**Your instructions:**
Print nothing but the lines below starting at the line that holds "Image resolution: width=1372" and ending at the line that holds "Viewport: 1491px width, 812px height.", including both, each exactly as written.

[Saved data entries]
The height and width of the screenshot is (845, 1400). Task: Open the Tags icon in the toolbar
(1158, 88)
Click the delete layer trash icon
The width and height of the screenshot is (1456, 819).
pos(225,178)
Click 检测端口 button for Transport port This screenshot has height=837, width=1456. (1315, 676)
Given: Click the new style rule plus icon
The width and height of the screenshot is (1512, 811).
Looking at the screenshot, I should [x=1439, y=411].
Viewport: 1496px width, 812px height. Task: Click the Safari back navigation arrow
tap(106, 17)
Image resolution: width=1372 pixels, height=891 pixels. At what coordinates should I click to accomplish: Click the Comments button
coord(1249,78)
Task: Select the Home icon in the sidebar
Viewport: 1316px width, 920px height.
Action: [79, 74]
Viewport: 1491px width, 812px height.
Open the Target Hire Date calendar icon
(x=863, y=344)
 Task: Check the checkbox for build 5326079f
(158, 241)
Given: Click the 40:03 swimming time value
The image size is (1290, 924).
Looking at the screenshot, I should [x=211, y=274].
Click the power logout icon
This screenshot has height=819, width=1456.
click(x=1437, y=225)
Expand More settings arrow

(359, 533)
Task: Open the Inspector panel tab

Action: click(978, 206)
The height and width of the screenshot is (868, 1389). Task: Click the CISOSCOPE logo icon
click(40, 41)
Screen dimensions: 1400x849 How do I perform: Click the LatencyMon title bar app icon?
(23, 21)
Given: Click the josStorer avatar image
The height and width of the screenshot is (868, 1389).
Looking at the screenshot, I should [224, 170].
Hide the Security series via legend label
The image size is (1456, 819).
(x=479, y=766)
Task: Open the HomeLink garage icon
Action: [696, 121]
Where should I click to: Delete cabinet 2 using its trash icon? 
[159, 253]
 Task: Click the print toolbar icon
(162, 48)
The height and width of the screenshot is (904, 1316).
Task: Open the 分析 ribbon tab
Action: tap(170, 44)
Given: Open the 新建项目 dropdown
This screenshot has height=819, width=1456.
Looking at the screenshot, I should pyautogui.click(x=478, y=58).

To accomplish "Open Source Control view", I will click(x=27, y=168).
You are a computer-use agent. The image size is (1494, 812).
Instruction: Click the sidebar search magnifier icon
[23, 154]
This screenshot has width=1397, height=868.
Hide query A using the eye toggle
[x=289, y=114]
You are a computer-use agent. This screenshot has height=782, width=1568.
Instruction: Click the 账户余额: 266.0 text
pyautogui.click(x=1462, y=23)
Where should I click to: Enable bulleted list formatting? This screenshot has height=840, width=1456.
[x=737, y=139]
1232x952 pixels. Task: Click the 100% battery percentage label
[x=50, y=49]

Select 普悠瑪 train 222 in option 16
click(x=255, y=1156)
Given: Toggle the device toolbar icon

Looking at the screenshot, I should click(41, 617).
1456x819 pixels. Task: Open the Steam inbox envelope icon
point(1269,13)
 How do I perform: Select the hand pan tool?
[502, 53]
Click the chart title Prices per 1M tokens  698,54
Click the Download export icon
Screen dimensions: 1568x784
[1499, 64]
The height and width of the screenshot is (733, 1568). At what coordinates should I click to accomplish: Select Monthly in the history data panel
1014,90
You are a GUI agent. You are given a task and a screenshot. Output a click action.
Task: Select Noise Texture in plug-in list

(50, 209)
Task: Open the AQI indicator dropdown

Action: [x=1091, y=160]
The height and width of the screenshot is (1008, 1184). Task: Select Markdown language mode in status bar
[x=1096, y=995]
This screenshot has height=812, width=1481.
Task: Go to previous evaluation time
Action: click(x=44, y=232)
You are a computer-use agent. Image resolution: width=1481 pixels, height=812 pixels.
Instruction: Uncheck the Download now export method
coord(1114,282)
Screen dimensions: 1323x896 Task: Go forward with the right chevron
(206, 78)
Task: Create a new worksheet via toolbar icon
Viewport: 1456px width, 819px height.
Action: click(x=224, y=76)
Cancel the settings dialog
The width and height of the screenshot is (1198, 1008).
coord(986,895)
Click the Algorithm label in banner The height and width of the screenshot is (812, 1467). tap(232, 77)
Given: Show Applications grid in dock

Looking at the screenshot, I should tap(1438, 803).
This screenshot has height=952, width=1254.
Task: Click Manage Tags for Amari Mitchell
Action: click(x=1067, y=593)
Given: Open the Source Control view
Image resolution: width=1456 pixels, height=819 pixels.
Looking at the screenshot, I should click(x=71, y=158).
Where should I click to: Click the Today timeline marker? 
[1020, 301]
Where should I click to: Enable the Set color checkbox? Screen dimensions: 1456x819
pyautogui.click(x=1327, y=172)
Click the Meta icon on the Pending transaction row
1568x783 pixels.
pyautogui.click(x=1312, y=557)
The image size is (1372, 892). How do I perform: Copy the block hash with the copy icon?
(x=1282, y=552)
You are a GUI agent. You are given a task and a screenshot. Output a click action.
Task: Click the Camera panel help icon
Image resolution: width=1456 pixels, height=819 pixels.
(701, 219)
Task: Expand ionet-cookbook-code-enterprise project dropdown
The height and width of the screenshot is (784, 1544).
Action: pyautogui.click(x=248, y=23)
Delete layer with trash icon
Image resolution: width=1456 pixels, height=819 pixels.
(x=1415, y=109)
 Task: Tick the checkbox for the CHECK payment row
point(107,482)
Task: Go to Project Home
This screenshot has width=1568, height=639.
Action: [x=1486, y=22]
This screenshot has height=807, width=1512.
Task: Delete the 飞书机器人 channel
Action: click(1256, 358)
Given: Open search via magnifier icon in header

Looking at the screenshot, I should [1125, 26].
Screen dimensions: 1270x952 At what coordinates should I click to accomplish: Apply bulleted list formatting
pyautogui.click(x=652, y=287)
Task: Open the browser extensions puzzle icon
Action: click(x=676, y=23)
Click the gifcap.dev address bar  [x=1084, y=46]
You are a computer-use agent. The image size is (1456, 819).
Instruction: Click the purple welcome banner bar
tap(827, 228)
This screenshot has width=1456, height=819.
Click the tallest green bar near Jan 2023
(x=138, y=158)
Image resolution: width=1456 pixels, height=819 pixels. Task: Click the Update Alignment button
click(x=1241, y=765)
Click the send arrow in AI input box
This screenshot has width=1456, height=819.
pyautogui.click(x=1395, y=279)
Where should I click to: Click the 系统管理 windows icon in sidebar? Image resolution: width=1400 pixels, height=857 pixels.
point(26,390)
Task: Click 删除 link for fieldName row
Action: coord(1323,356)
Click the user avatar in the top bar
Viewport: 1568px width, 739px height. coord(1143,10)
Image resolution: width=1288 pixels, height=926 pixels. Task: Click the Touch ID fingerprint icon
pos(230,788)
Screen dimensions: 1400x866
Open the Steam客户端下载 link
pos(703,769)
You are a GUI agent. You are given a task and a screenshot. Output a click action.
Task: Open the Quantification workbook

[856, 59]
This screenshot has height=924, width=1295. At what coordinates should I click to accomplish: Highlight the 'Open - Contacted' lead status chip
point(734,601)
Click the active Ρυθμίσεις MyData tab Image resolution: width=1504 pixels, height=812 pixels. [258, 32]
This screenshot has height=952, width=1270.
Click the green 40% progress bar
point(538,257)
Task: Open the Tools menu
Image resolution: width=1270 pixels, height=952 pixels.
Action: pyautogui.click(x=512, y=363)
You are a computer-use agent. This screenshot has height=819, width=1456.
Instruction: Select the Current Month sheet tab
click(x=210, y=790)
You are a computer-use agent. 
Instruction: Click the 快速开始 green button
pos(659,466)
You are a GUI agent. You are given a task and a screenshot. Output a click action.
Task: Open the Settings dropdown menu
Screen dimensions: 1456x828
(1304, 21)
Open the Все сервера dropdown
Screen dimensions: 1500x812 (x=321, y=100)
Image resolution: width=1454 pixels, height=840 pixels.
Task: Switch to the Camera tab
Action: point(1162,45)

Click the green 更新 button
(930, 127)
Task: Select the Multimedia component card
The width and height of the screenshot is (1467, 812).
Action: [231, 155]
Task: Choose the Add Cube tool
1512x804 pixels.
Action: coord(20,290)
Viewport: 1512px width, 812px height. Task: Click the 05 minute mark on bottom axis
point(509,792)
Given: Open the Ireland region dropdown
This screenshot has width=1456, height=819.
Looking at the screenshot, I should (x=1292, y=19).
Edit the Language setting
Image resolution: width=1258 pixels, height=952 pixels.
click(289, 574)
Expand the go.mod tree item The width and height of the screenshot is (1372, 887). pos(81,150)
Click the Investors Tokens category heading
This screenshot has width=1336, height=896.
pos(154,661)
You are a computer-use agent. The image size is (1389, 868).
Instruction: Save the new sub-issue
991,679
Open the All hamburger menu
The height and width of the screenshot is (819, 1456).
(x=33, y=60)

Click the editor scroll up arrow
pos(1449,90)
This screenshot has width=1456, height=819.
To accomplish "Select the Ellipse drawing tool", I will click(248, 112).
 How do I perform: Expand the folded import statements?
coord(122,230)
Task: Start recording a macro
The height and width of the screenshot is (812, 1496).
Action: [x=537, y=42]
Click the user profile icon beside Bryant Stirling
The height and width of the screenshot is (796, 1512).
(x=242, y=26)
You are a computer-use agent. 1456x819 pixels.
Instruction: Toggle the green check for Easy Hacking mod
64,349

**Answer area:**
Image resolution: width=1372 pixels, height=891 pixels. At what coordinates should I click to accomplish: Click the Comments button
coord(1249,78)
Task: Select the Home icon in the sidebar
Viewport: 1316px width, 920px height.
Action: [79, 74]
Viewport: 1491px width, 812px height.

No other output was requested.